French doctors have performed a partial face transplant on a 27-year-old man, giving him a new nose, mouth and chin and replacing part of his cheeks, a newspaper reported on Tuesday.

The 15-hour operation was the world's third partial face transplant.

The patient suffered from a genetic condition known as neurofibromatosis, which causes tumors to grow on nerve tissue throughout the body, Le Parisien newspaper reported. The condition is similar to the disorder that affected Joseph Merrick, the man who was depicted as "The Elephant Man" in the theater and on screen.

The operation was carried out at Henri-Mondor hospital in the Paris suburb of Creteil by Dr. Laurent Lantieri, the report said. The Paris hospital system said it could not immediately confirm the report, though it said it planned to release details later in the day.

The operation comes a year after a Frenchwoman, Isabelle Dinoire, received the world's first partial face transplant after being mauled by her dog.
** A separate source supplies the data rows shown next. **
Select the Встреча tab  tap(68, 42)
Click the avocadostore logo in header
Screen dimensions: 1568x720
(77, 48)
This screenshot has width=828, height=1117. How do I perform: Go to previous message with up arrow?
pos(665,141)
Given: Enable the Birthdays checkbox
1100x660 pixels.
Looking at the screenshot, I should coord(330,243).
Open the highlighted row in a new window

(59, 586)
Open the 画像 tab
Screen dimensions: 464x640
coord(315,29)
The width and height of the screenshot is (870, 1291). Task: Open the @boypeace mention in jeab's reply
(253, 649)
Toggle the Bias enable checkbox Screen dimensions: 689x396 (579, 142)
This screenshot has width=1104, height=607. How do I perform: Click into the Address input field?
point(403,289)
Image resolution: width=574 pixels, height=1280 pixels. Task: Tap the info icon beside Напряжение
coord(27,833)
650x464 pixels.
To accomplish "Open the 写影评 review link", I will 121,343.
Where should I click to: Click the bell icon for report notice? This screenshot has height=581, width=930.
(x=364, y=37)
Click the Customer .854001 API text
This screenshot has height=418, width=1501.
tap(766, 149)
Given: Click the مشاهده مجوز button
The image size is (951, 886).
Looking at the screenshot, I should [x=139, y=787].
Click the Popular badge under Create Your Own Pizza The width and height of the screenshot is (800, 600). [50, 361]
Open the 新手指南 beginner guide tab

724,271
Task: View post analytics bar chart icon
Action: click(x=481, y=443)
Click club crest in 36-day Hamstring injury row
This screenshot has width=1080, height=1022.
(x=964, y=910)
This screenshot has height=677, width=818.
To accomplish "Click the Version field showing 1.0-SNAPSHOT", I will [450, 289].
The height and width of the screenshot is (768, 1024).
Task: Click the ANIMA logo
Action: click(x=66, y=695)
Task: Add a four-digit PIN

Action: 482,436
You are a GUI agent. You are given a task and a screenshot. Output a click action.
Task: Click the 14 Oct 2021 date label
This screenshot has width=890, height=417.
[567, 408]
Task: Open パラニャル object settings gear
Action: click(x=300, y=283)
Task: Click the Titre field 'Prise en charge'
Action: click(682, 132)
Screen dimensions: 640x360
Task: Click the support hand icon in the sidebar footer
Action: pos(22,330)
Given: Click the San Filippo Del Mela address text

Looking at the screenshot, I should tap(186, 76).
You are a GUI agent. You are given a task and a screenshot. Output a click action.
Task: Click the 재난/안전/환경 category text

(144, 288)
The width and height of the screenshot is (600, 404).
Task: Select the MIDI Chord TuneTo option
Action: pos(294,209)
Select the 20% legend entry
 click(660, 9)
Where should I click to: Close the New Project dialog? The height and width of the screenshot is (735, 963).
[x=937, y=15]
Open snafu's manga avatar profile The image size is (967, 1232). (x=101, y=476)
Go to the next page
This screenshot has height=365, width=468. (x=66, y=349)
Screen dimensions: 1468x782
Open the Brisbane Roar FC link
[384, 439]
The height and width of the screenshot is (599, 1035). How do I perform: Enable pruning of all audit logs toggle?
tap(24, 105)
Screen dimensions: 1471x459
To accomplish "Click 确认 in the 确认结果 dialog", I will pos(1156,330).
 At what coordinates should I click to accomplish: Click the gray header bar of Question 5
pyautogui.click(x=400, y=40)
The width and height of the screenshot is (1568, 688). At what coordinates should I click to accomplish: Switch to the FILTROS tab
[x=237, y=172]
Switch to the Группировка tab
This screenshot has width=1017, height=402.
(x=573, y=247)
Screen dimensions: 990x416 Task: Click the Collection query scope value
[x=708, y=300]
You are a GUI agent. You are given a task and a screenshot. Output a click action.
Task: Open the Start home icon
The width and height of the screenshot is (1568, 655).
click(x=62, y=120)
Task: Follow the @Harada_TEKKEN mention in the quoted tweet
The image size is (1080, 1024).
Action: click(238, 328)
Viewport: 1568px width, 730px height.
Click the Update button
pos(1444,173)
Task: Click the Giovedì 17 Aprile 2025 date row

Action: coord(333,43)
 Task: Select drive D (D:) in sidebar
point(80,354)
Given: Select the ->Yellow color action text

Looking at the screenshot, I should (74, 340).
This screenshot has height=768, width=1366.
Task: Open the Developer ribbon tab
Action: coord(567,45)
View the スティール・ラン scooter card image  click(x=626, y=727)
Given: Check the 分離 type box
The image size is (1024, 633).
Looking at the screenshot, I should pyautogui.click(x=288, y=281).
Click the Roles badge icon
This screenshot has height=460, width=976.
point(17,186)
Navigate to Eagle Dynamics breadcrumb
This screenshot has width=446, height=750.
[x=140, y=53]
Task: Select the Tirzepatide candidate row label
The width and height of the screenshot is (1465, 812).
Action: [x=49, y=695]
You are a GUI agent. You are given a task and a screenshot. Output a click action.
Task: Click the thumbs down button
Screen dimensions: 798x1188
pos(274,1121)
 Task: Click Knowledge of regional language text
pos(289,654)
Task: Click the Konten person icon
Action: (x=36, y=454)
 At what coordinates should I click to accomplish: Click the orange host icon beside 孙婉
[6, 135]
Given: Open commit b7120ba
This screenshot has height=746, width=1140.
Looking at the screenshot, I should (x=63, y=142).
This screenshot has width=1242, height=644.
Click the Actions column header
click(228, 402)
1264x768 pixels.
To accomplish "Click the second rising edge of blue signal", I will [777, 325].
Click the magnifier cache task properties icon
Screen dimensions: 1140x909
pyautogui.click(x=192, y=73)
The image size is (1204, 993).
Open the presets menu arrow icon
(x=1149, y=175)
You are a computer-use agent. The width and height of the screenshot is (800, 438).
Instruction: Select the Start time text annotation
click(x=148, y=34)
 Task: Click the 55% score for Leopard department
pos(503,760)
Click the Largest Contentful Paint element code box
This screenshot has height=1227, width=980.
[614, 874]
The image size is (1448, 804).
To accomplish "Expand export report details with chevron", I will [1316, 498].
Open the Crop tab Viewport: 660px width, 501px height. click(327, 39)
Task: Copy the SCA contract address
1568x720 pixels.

Since that surgery, a Chinese farmer also received a partial face transplant after he was badly disfigured in a bear attack.

The latest procedure is different because the patient was disfigured by a genetic condition, not an accident.

Dr. Lantieri was a critic of the French team that carried out the first partial face transplant. Lantieri, an adviser to the French medical ethics panel, said Dinoire's surgeons violated the panel's advice because they failed to try reconstructive surgery first.

On the one-year anniversary of Dinoire's procedure in November, doctors said her operation was a success and that she is gaining more sensitivity and facial mobility.

Doctors in Britain and the United States are also working toward similar procedures.

In October, an ethics panel approved plans by surgeons at the Royal Free Hospital in London to carry out what could be the world's first full-face transplant, though it said no patients had been selected yet. The Cleveland Clinic in Ohio is also working on plans for full-face transplants.